Problem to solve
An identical copy of all records below is to be written out.

--------------------

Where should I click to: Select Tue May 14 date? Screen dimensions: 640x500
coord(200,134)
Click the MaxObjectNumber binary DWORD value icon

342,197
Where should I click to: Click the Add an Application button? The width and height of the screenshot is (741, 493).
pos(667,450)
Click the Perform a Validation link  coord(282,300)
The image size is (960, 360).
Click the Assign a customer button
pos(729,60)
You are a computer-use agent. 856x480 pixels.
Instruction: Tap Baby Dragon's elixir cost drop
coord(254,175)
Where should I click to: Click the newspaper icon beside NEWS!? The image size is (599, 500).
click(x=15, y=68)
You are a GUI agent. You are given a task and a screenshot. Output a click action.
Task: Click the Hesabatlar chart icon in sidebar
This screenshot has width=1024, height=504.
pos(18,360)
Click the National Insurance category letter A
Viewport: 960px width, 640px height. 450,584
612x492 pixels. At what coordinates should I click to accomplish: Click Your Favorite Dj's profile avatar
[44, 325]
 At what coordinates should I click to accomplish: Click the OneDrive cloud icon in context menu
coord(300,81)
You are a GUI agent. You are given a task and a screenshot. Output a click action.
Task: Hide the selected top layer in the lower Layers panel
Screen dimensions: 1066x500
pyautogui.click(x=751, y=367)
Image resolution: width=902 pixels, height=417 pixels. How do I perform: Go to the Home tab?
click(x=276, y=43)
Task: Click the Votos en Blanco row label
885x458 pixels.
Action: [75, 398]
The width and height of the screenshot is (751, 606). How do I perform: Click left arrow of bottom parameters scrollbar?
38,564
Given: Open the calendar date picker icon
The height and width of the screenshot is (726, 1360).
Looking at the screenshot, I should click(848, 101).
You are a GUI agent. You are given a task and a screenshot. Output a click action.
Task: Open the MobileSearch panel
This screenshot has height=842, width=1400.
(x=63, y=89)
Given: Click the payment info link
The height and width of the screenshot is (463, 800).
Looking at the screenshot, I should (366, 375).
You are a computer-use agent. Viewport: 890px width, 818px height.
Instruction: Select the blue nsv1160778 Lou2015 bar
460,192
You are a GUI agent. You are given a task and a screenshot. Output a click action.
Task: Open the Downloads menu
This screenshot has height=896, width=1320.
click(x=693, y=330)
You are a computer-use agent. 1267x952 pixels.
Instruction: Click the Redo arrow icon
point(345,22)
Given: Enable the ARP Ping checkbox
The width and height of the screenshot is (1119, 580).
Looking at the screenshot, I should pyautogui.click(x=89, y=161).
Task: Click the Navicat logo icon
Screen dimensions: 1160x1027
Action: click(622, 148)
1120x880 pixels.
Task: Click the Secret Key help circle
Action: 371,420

--------------------

Expected answer
Where should I click to: Select Tue May 14 date? Screen dimensions: 640x500
coord(200,134)
Click the MaxObjectNumber binary DWORD value icon

342,197
Where should I click to: Click the Add an Application button? The width and height of the screenshot is (741, 493).
pos(667,450)
Click the Perform a Validation link  coord(282,300)
The image size is (960, 360).
Click the Assign a customer button
pos(729,60)
You are a computer-use agent. 856x480 pixels.
Instruction: Tap Baby Dragon's elixir cost drop
coord(254,175)
Where should I click to: Click the newspaper icon beside NEWS!? The image size is (599, 500).
click(x=15, y=68)
You are a GUI agent. You are given a task and a screenshot. Output a click action.
Task: Click the Hesabatlar chart icon in sidebar
This screenshot has width=1024, height=504.
pos(18,360)
Click the National Insurance category letter A
Viewport: 960px width, 640px height. 450,584
612x492 pixels. At what coordinates should I click to accomplish: Click Your Favorite Dj's profile avatar
[44, 325]
 At what coordinates should I click to accomplish: Click the OneDrive cloud icon in context menu
coord(300,81)
You are a GUI agent. You are given a task and a screenshot. Output a click action.
Task: Hide the selected top layer in the lower Layers panel
Screen dimensions: 1066x500
pyautogui.click(x=751, y=367)
Image resolution: width=902 pixels, height=417 pixels. How do I perform: Go to the Home tab?
click(x=276, y=43)
Task: Click the Votos en Blanco row label
885x458 pixels.
Action: [75, 398]
The width and height of the screenshot is (751, 606). How do I perform: Click left arrow of bottom parameters scrollbar?
38,564
Given: Open the calendar date picker icon
The height and width of the screenshot is (726, 1360).
Looking at the screenshot, I should click(848, 101).
You are a GUI agent. You are given a task and a screenshot. Output a click action.
Task: Open the MobileSearch panel
This screenshot has height=842, width=1400.
(x=63, y=89)
Given: Click the payment info link
The height and width of the screenshot is (463, 800).
Looking at the screenshot, I should (366, 375).
You are a computer-use agent. Viewport: 890px width, 818px height.
Instruction: Select the blue nsv1160778 Lou2015 bar
460,192
You are a GUI agent. You are given a task and a screenshot. Output a click action.
Task: Open the Downloads menu
This screenshot has height=896, width=1320.
click(x=693, y=330)
You are a computer-use agent. 1267x952 pixels.
Instruction: Click the Redo arrow icon
point(345,22)
Given: Enable the ARP Ping checkbox
The width and height of the screenshot is (1119, 580).
Looking at the screenshot, I should pyautogui.click(x=89, y=161).
Task: Click the Navicat logo icon
Screen dimensions: 1160x1027
Action: click(622, 148)
1120x880 pixels.
Task: Click the Secret Key help circle
Action: 371,420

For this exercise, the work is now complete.